UFO Action Types: Click, Type, Scroll, and Application-Specific Controls
Comprehensive guide to every action type UFO can perform — from basic clicks and keyboard input to scroll operations, UIA element interactions, and application-specific control manipulation.
The Action Space
Every step UFO takes involves selecting and executing an action from a defined set. Understanding these actions is essential for debugging UFO behavior, extending its capabilities, and knowing what tasks it can and cannot handle.
UFO's action space is divided into universal actions that work across all applications and application-specific actions that leverage unique control types in particular apps.
Universal Actions
Click Actions
The most fundamental action.

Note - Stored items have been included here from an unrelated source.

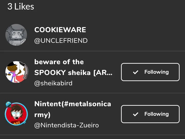The height and width of the screenshot is (139, 185).
Task: Unfollow sheikabird using the Following button
Action: click(x=150, y=72)

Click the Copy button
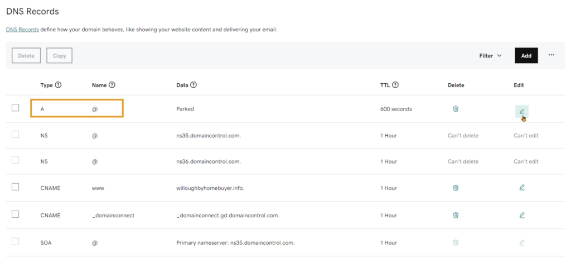point(59,56)
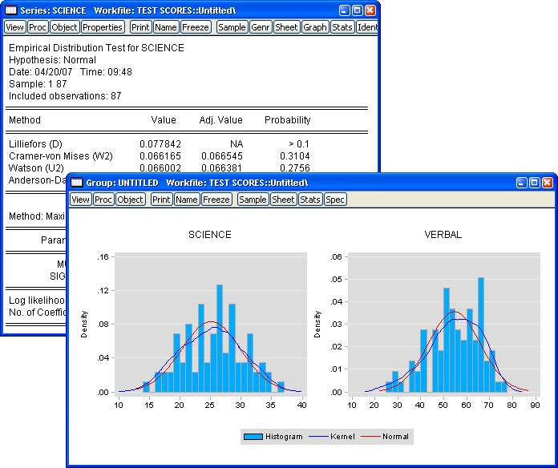
Task: Maximize the Group UNTITLED window
Action: pyautogui.click(x=534, y=183)
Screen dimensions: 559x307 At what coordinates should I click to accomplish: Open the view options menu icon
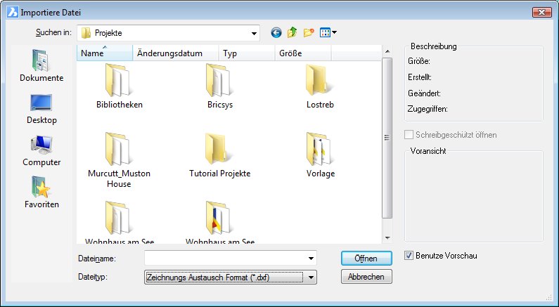pyautogui.click(x=328, y=32)
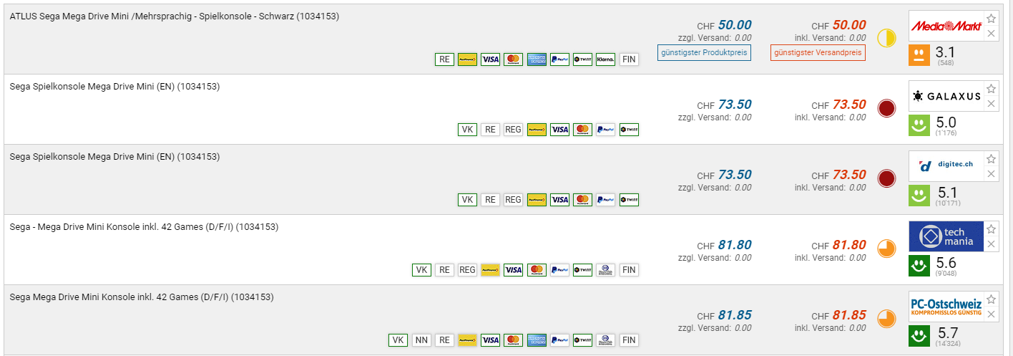Image resolution: width=1013 pixels, height=356 pixels.
Task: Star the Galaxus shop as favorite
Action: [991, 89]
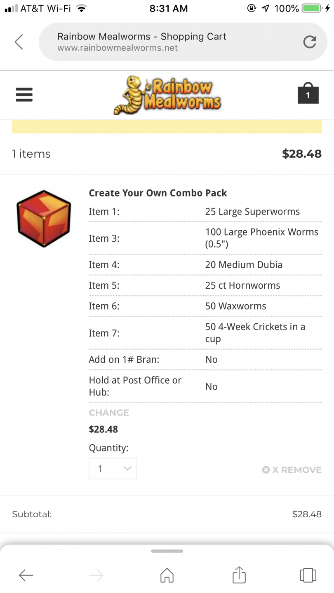Tap the Wi-Fi status icon
This screenshot has height=593, width=334.
pyautogui.click(x=82, y=8)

UFO identifies a numbered UI element from its annotated screenshot and clicks it:
# UFO action representation for click
action = {
"action_type": "click",
"control_label": 7, # The numbered label on the annotated screenshot
"control_text": "Save", # Human-readable description
"parameters": {
"button": "left", # left, right, or middle
"double_click": False, # True for double-click
}
}
# Under the hood, UFO translates this to pywinauto calls
def execute_click(control, params):
"""Execute a click action on a UIA control."""
element = find_control_by_label(control["control_label"])
if params.get("double_click"):
element.double_click_input()
elif params.get("button") == "right":
element.click_input(button="right")
else:
element.click_input()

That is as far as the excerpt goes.